Installation with NVIDIA

The installation process for Aphrodite is different depending on your hardware. The primary hardware for Aphrodite is NVIDIA GPUs, with x86_64 CPU architecture; we provide pre-built binaries for that combination. If you’re using other types of hardware, you may need to build from source. We have provided Docker files to ease the process. You can also find detailed instructions for building manually if you cannot use Docker.

Requirements

Linux (or WSL on Windows)
Python 3.10 - 3.13
NVIDIA GPU (compute capability 7.0 or higher)

To find out what compute capability your GPU has, you can run this in a python interpreter:

>>> import torch
>>> torch.cuda.get_device_capability()
(8, 6)

The (8, 6) indicates the GPU has a compute capability of 8.6, for example.

Installation with uv

Please install uv for your operating system here.

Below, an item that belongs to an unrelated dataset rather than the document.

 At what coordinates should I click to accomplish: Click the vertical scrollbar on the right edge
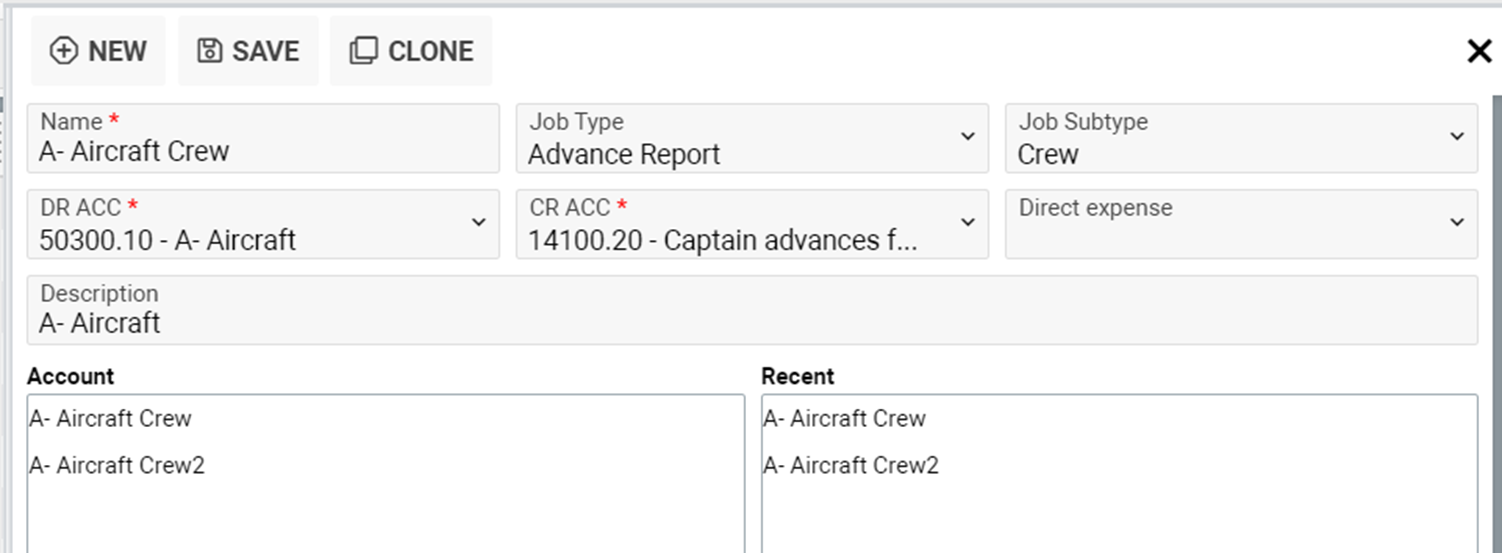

# Create a new environment (optional)
uv venv ~/venv/aphrodite --python 3.12 --seed
# You will need to run this every time you close the terminal
source ~/venv/aphrodite/bin/activate

Then install Aphrodite Engine:

pip install -U aphrodite-engine

Since our binaries are compiled with CUDA 12.8 and 12.9, you may need to build from source for different (major) CUDA versions. Please see below for instructions.

Building from source

You can build Aphrodite from source if needed.

git clone https://github.com/PygmalionAI/aphrodite-engine.git
cd aphrodite-engine

For creating a venv using uv, see the previous section.

# install the kernels (optional, only needed if you want the latest kernel changes, or the kernel is not available for your CUDA version)
cd aphrodite_kernels
uv pip install -e .

cd ../
uv pip install -e .

If you don’t have enough RAM when building the kernels, you may need to run export MAX_JOBS=n, where n is the number of jobs.

Linux arm64/aarch64/GH200 tips

This section is outdated.

The NVIDIA GH200 comes with an ARM CPU, so you might have to look around for the binaries you need. As of November 2024, this produced a working aphrodite build:

conda create -y -n 311 python=3.11; conda activate 311
pip install torch==2.4.0 --index-url https://download.pytorch.org/whl/cu124
conda install -y -c conda-forge cuda-nvcc_linux-aarch64=12.4 libstdcxx-ng=12
conda install -y cmake sccache

export CUDA_HOME=$CONDA_PREFIX
export PATH=$CUDA_HOME/bin:$PATH
python -c 'import torch; print(torch.tensor(5).cuda() + 1, "torch cuda ok")'

cd aphrodite-engine

pip install nvidia-ml-py==12.555.43 protobuf==3.20.2 ninja msgspec coloredlogs portalocker pytimeparse -r requirements/common.txt
pip install --no-clean --no-deps --no-build-isolation -v .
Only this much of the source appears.